Pro had over 10,000 when he left, I think you've got him beat though!:mrgreen:


----------



## stillhunterman (Feb 15, 2009)

Well goob, if ya didn't have such a bad memory (as your signature suggests ), you wouldn't have to post the same thing so many times! I think...:mrgreen:


----------



## Dunkem (May 8, 2012)

Ya but how many were top of the page:mrgreen:


----------



## wyogoob (Sep 7, 2007)

sawsman said:


> I'm around 10,000 behind ya. I guarantee one thing - I'll never catch up.:neutral:
> 
> How'd the sauce turn out?


Turned out great; 36 pint jars, half vanilla, half cinnamon flavored.

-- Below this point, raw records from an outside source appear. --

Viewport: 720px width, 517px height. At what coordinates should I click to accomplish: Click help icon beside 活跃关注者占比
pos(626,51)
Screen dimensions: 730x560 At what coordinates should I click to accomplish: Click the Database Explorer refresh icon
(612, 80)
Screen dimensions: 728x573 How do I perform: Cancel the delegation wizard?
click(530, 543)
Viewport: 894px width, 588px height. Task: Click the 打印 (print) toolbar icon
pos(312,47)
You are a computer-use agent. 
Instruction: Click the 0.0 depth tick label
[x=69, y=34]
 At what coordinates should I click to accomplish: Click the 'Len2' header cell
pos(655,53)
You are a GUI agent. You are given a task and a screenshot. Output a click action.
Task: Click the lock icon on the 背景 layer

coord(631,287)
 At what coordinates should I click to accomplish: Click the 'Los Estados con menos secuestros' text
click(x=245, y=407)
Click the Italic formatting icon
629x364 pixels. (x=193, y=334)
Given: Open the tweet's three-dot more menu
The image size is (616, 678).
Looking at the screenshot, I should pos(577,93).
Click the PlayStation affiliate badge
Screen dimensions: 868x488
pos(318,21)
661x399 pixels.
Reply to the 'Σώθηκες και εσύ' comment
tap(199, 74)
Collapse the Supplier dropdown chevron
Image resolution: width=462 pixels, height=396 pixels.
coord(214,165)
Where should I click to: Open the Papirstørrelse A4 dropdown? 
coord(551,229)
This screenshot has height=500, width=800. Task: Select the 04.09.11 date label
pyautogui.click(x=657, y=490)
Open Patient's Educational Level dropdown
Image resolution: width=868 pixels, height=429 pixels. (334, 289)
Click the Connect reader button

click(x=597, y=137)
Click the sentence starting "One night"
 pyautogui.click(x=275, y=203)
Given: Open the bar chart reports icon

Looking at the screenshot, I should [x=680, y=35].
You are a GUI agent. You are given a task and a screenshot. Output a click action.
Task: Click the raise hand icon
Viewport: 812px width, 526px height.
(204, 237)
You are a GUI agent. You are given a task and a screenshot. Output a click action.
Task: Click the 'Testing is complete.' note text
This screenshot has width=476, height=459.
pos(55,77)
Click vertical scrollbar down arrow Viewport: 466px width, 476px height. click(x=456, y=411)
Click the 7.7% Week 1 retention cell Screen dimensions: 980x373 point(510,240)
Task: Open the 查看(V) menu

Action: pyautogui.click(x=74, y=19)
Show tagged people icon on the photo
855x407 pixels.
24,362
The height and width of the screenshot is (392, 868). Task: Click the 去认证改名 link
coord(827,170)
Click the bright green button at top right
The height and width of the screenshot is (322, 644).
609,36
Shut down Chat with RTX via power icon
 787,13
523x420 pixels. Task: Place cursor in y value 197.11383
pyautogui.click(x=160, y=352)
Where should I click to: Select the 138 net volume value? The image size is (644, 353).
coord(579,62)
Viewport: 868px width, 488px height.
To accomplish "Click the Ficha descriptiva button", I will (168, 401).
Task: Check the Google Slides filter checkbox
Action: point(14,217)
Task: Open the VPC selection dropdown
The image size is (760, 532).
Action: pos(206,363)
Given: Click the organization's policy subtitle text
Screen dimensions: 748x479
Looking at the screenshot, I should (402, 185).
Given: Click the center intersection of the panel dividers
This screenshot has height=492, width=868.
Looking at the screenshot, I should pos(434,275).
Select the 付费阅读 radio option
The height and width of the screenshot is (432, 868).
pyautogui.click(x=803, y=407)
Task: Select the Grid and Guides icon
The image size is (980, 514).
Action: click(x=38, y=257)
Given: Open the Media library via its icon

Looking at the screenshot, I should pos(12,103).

Did 24 half-pint jars of spiced crabapples too. They're packed in Chardonnay wine with sugar spiced with cloves, allspice and cinnamon. Great flavor, I will serve them as a garnish with wild game and pork.

Its like Facebook here huh.


----------



## Al Hansen (Sep 7, 2007)

Did you retire ?


----------



## Bears Butt (Sep 12, 2007)

Old guys never retire, they just make applesauce so they will have something they can chew. :grin:


----------



## wyogoob (Sep 7, 2007)

Al Hansen said:


> Did you retire ?


No, but I may be close. My finacial advisor and I ran my numbers. It looks as though I can retire 11 months after I die.

.


----------



## Cooky (Apr 25, 2011)

wyogoob said:


> No, but I may be close. My finacial advisor and I ran my numbers. It looks as though I can retire 11 months after I die.
> .


Me too...but to do so I have to not die until I'm 137 years and 5 months old.

.


----------